In 2018, British Airways suffered a high-profile data breach which affected more than 400,000 people and impacted both personal and credit card-related information. Last year, the Information Commissioner’s Office announced that the company could face a fine in the region of £183 million, but last week it was reported that a fine of £20 million had been imposed.

Whilst nowhere near as high as that originally quoted figure, this latest development is still a huge one on the cyber security landscape and we spoke with CRIBB’s Technical Director, Patrick Carolan, about what it means moving forwards.

We published an article after the breach and then posted on social media when the £183m fine was announced; why do you think the actual fine has been reduced by so much?

I think there are several factors, I believe that the ICO mentioned COVID-19 and the impact that has had on the economy as something that affected the decision, but there is also a feeling in the security community that BA reacted relatively well afterwards and was very helpful in the subsequent investigation.

Top Tip

Make sure that your existing security protocols and policies are kept up to date and that regular training is provided for all staff – awareness is key in the pursuit of cyber resilience!

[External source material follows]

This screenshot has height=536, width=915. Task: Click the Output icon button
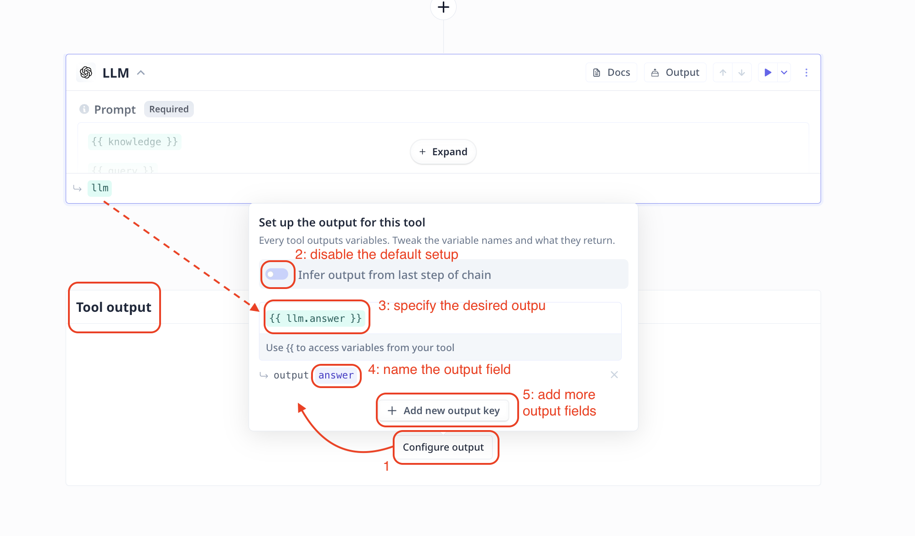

For greater peace of mind, our cyber security experts are always ready to provide in-depth evaluations on security frameworks and processes, just contact us for more information.

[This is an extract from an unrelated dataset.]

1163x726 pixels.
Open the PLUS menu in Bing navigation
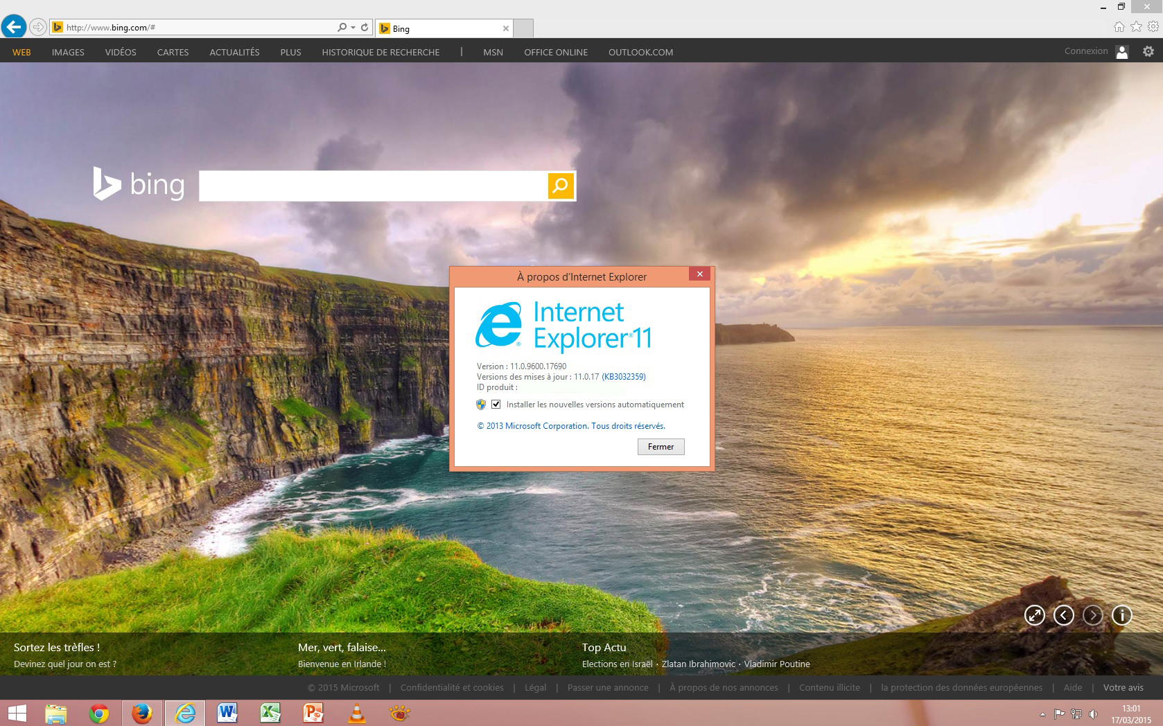[x=290, y=52]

Patrick, do you think the fine still represents a significant landmark in the cyber security world?  

Definitely, it is absolutely massive in the grand scheme of things because it demonstrates their hard-line stance on companies having robust data protection measures in place, regardless of size or stature. BA are a huge brand known around the world, a British institution in fact, so taking those facts into consideration along with the situation the travel industry finds itself in right now and you can see that the ICO very much mean business.

How did this data breach happen in the first place?

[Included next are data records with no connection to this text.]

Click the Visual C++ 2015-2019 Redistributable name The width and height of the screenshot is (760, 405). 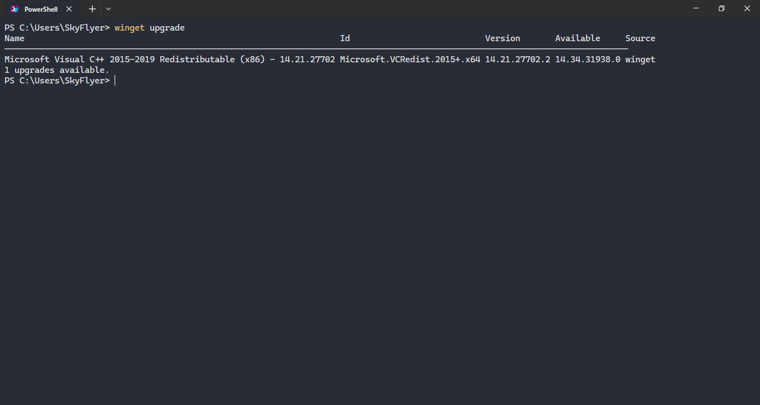167,59
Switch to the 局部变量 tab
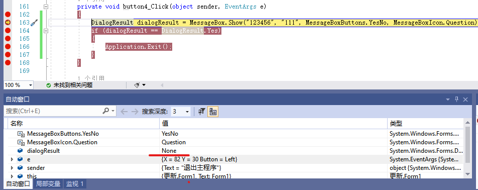 click(x=48, y=184)
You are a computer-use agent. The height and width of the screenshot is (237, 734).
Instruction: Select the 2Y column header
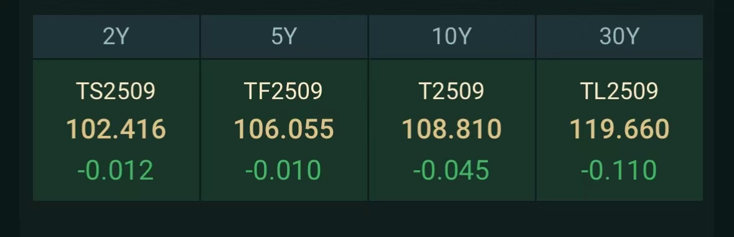[116, 37]
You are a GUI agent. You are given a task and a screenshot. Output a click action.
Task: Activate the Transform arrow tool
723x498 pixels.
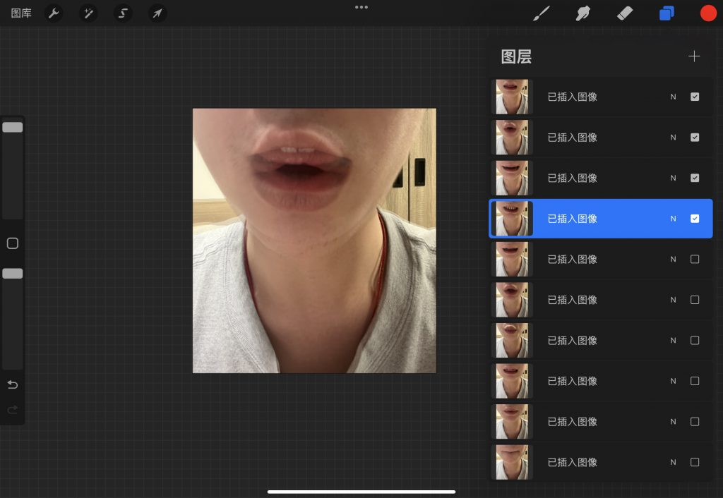tap(157, 13)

There still haven’t been many technical details released about the incident but we do know it was hackers and we also know that names, email addresses and credit card details were stolen.

We also know that the cyber attack took place between 21st August and 5th September, and that BA issued a statement addressing customers who had made a payment during that period – all of which might suggest that the information was obtained at the point of entry, so it could have been that a script containing malicious coding was used on the website.

Of course, you cannot rule out foul play from the inside – a disgruntled employee, for example, might have tampered with the site.

Speculation aside, could this have been prevented?

It’s very easy to say ‘yes’ with hindsight but I think it just goes to show how vulnerable companies and organisations are these days. Between relatively simple email phishing scams and more complex hacking incidents, if you do not have strong cyber security policies and processes in place, you are definitely a target. It’s important to note that even if you do think that you have water-tight controls, you should still be analysing and evaluating everything, because cyber attacks and data breaches are constantly evolving.  

Finally, why was there such a big gap in between the breach occurring and the fine being issued?

It’s interesting because a lot of the cyber security community have questioned that; for me, I firstly think that it was such a big incident that it needed to be dealt with in absolutely the right way and with the appropriate amount of consideration and investigation. Secondly, 2020 has obviously had a devastating impact across the board, and economically it definitely needed to be factored into the final decision. Thirdly, and perhaps the most important aspect, is that this was the ICO’s first major fine under the EU data regulation GDPR, and as such was always going to be a landmark decision.